> GOAL
Could you repeat, word for word, the lines from the start through the line containing "Action: point(78,413)", including both? Leave the pictures out of your answer.

Rows from a screen grounding dataset
+--

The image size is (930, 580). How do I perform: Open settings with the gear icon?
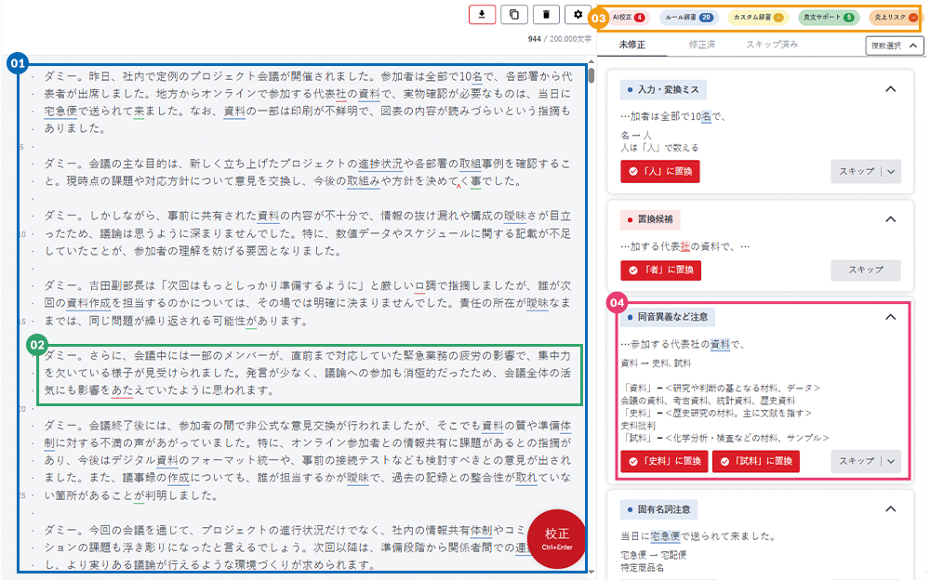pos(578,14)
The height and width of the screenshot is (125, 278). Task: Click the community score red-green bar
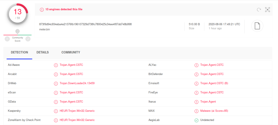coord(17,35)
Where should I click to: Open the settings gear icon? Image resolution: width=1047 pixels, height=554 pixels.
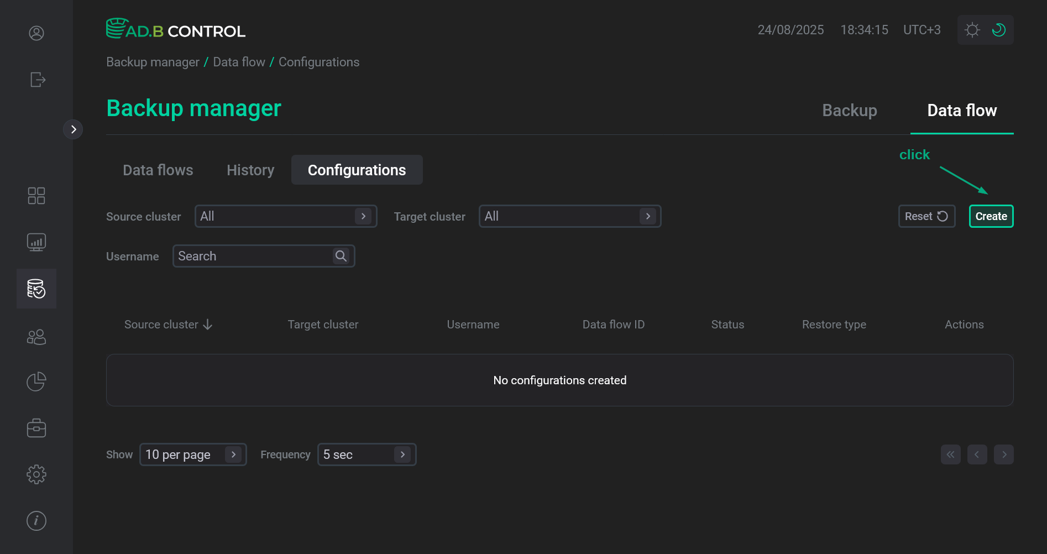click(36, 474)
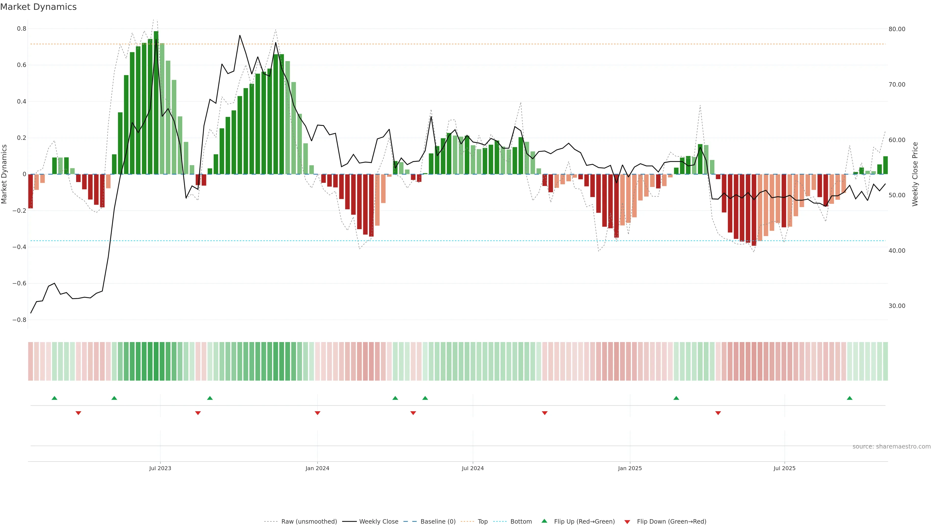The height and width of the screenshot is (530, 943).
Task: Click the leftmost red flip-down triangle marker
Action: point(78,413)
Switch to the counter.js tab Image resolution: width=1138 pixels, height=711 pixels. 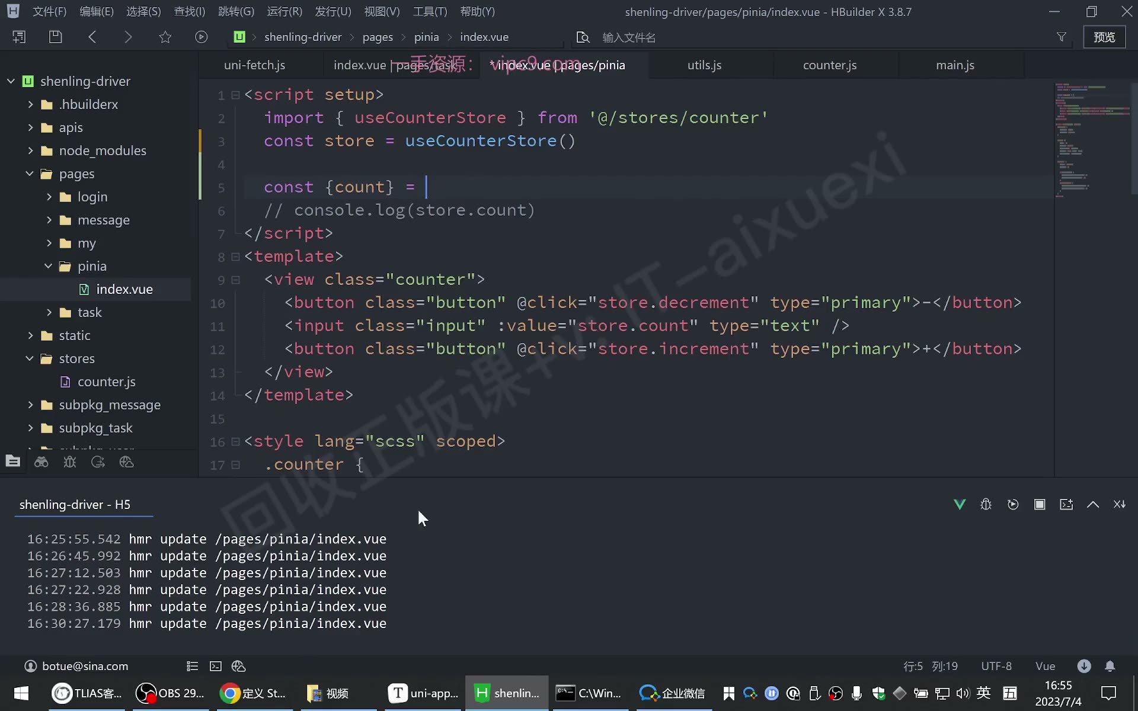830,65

+--

> OUTPUT OF THE TASK
The image size is (930, 580). How do I perform: Open settings with the gear icon?
pos(578,14)
The height and width of the screenshot is (125, 278). Task: Click the community score red-green bar
coord(17,35)
Where should I click to: Open the settings gear icon? Image resolution: width=1047 pixels, height=554 pixels.
click(36, 474)
The height and width of the screenshot is (530, 943).
Task: Click the leftmost red flip-down triangle marker
Action: point(78,413)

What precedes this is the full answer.